Especially in combination with the hunter class features, this is a 3.x-adjacent warlord. There’s no instant healing, but hunters have access to the Healing Lore feat (from their Lore feat mastery), and everyone has out-of-combat self-healing in Iron Heroes (a mechanic that prefigures 4e’s healing surges, and thus 5e’s Hit Dice). Released in ‘05, it has one key problem that Bo9S solves in ‘06: how do you make the tactical leader part of the action, rather than making them stand back and call out bonuses for other characters to do stuff? I don’t know for sure how much this book factored into the creation of 4e’s warlord, but it feels like a key step in the conversation following 2003’s Miniatures Handbook.

That’s it for this week.

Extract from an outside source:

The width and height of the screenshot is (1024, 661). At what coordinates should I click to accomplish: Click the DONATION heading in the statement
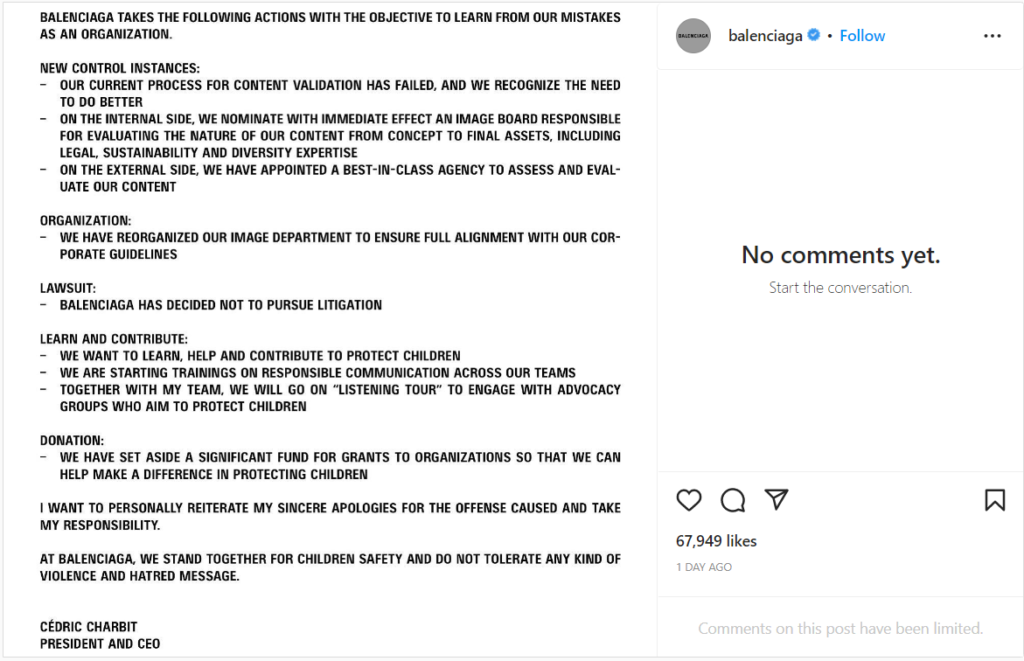[72, 440]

In the next History of the Warlord article, I’ll be covering one of my favorite 3.5e deep cuts: Green Ronin Publishing’s The Black Company, which includes the noble class and the topkick prestige class. If you have other warlord-related content that predates 4e (including Pathfinder material, even if it was published after 2008) that you think I’m overlooking, let me know in the comments!

I’m aware that there’s a noble class and commander prestige class in the d20 Wheel of Time book. In the way of things one hasn’t needed even once in the last 15+ years… now that I do need it, I can’t find my copy. Maybe it’ll turn up by the next time I’m writing an article in this series.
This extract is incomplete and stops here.